These group leaders worked with normal healthy members of society, indeed with individuals who, by most objective standards, had achieved considerable success yet still experienced considerable tension, insecurity, and value conflict. They noted that many of their group members were consumed by the building of an external facade, a public image, which they then strove to protect at all costs. Their members swallowed their doubts about personal adequacy and maintained constant vigilance lest any uncertainty or discomfort slip into visibility.

This process curtailed communication not only with others but with themselves. The leaders maintained that in order to eliminate a perpetual state of self-recrimination, the successful individual gradually comes to believe in the reality of his or her facade and attempts, through unconscious means, to ward off internal and external attacks on that self-image. Thus, a state of equilibrium is reached, but at great price: considerable energy is invested in maintaining intrapersonal and interpersonal separation, energy that might otherwise be used in the service of self-actualization. These leaders set ambitious goals for their group—no less than addressing and ameliorating the toxic effects of the highly competitive American culture.

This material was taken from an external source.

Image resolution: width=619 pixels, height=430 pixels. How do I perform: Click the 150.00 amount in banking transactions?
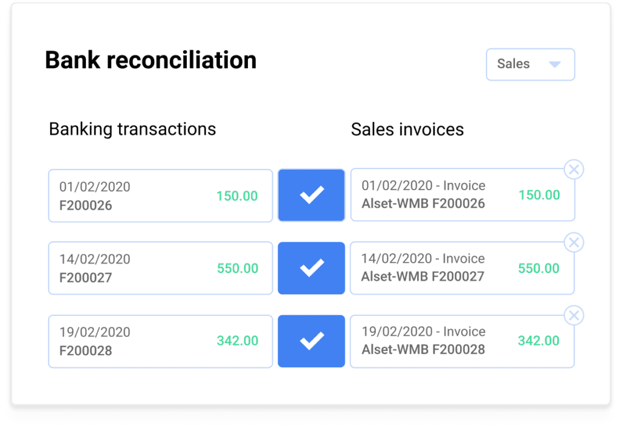pos(237,196)
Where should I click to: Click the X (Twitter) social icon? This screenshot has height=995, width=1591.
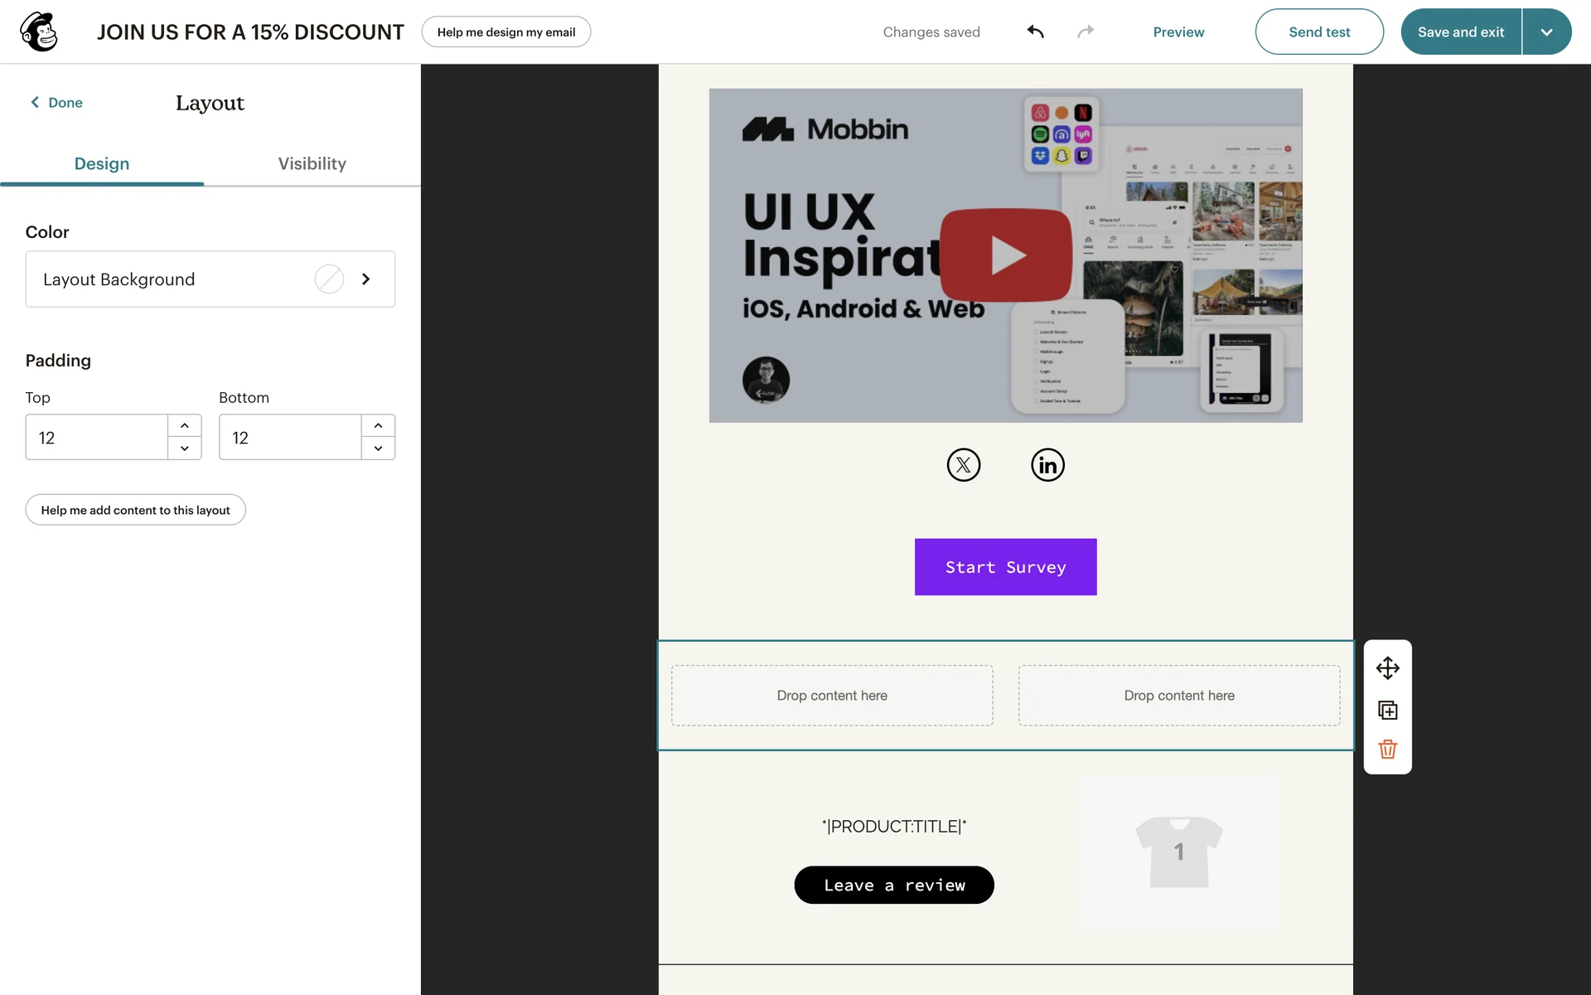pyautogui.click(x=963, y=465)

As the goal of the group shifted from education in a traditional sense to personal change, the names of the group shifted from T-group (training in human relations) or sensitivity training group (training in interpersonal sensitivity), to ones more consonant with the basic thrust of the group. Several labels were advanced: “personal growth” or “human potential” or “human development” groups. Carl Rogers suggested the term “encounter group,” which stressed the basic authentic encounter between members and between leader and members and between the disparate parts of each member. His term had the most staying power and became the most popular name for the “let it all hang out” experiential group prevalent in the 1960s and 1970s.

The third force in psychology (third after Freudian analysis and Watsonian-Skinnerian behaviorism), which emphasized a holistic, humanistic concept of the person, provided impetus and form to the encounter group from yet another direction. Psychologists such as A. Maslow, G. Allport, E. Fromm, R. May, F. Perls, C. Rogers, and J. Bugenthal (and the existential philosophers behind them—Nietzsche, Sartre, Tillich, Jaspers, Heidegger, and Husserl), rebelled strongly against the mechanistic model of behaviorism, the determinism and reductionism of analytic theory. Where, they asked, is the person? Where is consciousness, will, decision, responsibility, and a recognition and concern for the basic and tragic dimensions of existence?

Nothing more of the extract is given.